09 November 2011

The Long Halloween Vol. III: Chaos Never Dies Day

Welcome again to the Third Installment of the Long Halloween, Norwegian Morning Wood's year-long look at each month's special holidays and great movies they might correspond with. Now, November movies have always been tricky. You've got Planes, Trains & Automobiles (1987) for Thanksgiving, and that's about it. This year's Tower Heist (2011) actually has a nice Macy's Parade theme that could work into future viewings but this year we're checking out the more obscure Monthly Holidays.

The obvious secondary November Holiday is Veteran's Day on Friday, during which you need to watch Saving Private Ryan (1998) as ABC or TNT used to air uncut. I don't know why airing the film uncut honoured our Veterans, I guess hearing a couple more fucks just really drove home those wonderful war memories. No, today we're honouring a much more obscure holiday called Chaos Never Dies Day. It's a day when you're supposed to go nuts and believe that your life is ruled by chaos with no direction or determinism. Fun stuff.
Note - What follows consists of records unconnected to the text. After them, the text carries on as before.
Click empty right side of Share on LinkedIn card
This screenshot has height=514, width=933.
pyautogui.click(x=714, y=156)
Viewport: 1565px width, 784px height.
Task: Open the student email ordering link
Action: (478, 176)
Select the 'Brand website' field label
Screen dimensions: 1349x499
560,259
So for a while I thought about citing The Dark Knight (2008). Actually I immediately thought about Jurassic Park (1993), then thought of mentioning The Dark Knight and then back to Jurassic Park. Either way, let's check out their statements on Chaos:


In The Dark Knight Heath Ledger's Joker professes to be an absolute agent of chaos. He exists only to upset the established order of the society he lives in (although Gotham Society was already on the edge of crumbling before the arrival of Batman). There's no backstory, no alias, no motive other than to as the movie puts it, "watch the world burn." That's one issue with The Dark Knight, it describes its own themes in language so adeptly constructed that it's hard to pull new insights from it.

Anyway, the film loses some points because the Joker loses. Kind of. His surface goal, to demonstrate a city that has lost its mind, cementing himself as the agent of chaos doesn't play out the way he supposed it would. With that turn he tries to fix it himself, which really struggles against the chaos and freewheeling anarchy he is trying to create. However, his "ace in the hole," Harvey Dent (damn you, Jonathon) succumbs to the chaos. In the end in order to prevent pandemonium Batman takes the blame, preventing chaos from ruling the day.

Not so in Jurassic Park. The film is about life and chaos and the uncontrollable nature of nature. The more mankind tightens its grip the more life breaks free (and woman inherits the earth). Every rule that the humans attempt to put on nature is broken. The fences are broken, the kitchen's raided and hell, the big bruisers even change their sex just so that they can have some babies.

By the end nature has claimed the park. Chaos wins. The flowing forces of life do not allow room for bureaucracy, rules or arbitrary human judgment. The Hunter, Robert Muldoon despite his precocious set-ups to nail the Rogue Raptors is devastated by the chaotic nature of the jungle - danger can come from any direction. Even when it seems like Alan, Ellie and those unloved bastard children are doomed, Tyrannosaurus comes in and munches the Raptors. Nothing is predictable and as Rexy smashes the delicate skeletons set up by the humans she demonstrates her reign over anything Order could throw at her.


The more chaotic movie? Jurassic Park. Through this classic in the ol' VHS player today and sit back. Just be careful of the chaos outside.